You can’t stop the future. You can’t rewind the past. The only way to learn the secret. . . is to press play.
Clay Jensen doesn’t want anything to do with the tapes Hannah Baker made. Hannah is dead. Her secrets should be buried with her.
Then Hannah’s voice tells Clay that his name is on her tapes– and that he is, in some way, responsible for her death.
All through the night, Clay keeps listening. He follows Hannah’s recorded words throughout his small town. . .
. . .and what he discovers changes his life forever.
Thirteen Reasons Why is a short one that took me approximately 12 hours to read. A suspense novel which will be too hard to forget. It’s not suspense per se, but it is capable of making you want to turn all pages faster to get to the ending.

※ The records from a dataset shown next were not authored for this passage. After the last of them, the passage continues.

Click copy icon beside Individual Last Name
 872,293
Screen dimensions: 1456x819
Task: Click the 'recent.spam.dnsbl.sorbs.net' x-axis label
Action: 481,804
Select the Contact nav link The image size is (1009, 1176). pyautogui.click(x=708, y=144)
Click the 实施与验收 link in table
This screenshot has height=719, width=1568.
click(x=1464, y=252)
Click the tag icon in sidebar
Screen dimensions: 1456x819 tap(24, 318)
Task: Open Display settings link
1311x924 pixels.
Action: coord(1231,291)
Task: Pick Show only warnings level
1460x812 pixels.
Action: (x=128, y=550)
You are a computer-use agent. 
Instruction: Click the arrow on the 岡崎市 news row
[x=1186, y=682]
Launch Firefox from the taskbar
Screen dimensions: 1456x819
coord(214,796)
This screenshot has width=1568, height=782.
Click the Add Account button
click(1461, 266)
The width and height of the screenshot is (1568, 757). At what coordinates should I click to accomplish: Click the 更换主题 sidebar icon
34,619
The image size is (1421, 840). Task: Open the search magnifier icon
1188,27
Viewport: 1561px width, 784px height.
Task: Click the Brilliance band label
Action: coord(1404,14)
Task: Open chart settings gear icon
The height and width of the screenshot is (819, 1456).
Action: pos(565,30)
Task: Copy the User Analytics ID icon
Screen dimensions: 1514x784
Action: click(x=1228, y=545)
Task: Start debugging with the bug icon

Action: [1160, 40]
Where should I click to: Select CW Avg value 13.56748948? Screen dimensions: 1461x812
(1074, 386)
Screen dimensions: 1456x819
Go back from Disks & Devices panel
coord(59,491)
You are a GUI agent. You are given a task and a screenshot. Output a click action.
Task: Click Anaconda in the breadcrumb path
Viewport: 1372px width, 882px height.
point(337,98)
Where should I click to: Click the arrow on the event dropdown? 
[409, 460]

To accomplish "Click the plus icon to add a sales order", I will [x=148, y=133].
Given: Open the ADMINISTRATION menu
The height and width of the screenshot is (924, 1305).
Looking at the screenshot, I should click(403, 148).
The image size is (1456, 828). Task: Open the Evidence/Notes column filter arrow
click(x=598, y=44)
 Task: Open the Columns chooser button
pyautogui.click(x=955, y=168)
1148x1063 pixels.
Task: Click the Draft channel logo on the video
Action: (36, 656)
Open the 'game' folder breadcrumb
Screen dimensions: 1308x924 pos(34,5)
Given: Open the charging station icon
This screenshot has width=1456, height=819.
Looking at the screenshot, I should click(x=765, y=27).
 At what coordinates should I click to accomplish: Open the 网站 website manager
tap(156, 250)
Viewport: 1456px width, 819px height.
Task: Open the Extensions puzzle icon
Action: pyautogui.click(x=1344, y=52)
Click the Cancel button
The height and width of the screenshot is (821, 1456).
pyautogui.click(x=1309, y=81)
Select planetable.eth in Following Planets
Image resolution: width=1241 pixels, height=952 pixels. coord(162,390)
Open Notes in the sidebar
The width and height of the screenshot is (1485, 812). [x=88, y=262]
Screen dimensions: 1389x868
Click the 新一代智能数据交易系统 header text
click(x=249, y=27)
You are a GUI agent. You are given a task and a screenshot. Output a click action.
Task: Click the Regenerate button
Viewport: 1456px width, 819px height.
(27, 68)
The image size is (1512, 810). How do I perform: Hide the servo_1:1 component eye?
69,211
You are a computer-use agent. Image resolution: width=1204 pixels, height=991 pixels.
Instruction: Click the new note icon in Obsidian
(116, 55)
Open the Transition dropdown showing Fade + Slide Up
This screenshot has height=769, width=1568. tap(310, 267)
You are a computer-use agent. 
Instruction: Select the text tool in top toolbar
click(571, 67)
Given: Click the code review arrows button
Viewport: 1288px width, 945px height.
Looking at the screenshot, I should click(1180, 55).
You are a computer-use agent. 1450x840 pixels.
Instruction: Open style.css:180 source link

Thirteen Reasons Why is an insight on the life of one misunderstood teenager, Hannah Baker. For someone so young, she’s gone through so much… or she thought she had. Giving up on life became her only option. But before that, she left behind the most creative suicide message ever… which will probably change the lives of those she left behind.
The format is regressive in style, yet simultaneous with the present. As you read, you get two point of views: Hannah Baker’s and Clay Jensen’s. It’s strange how people’s minds were created to be very different from one another. We may have same ideas but our perception will always be different from the other person. I think Jay Asher made that clear in his debut novel. While following Clay as he took the trail marked on Hannah’s map, you also walk through her past and reveal the truth behind rumors that people only believed in.
Thirteen Reasons Why isn’t your average teen novel. It centered on issues that, more often than not, destroy the future of today’s generation. After reading the book I felt relieved to have a good support system that helped me get through the stage of wanting to find a spot in this society. I’m glad to have friends who read my letters everyday and served as vents who kept me from bursting away.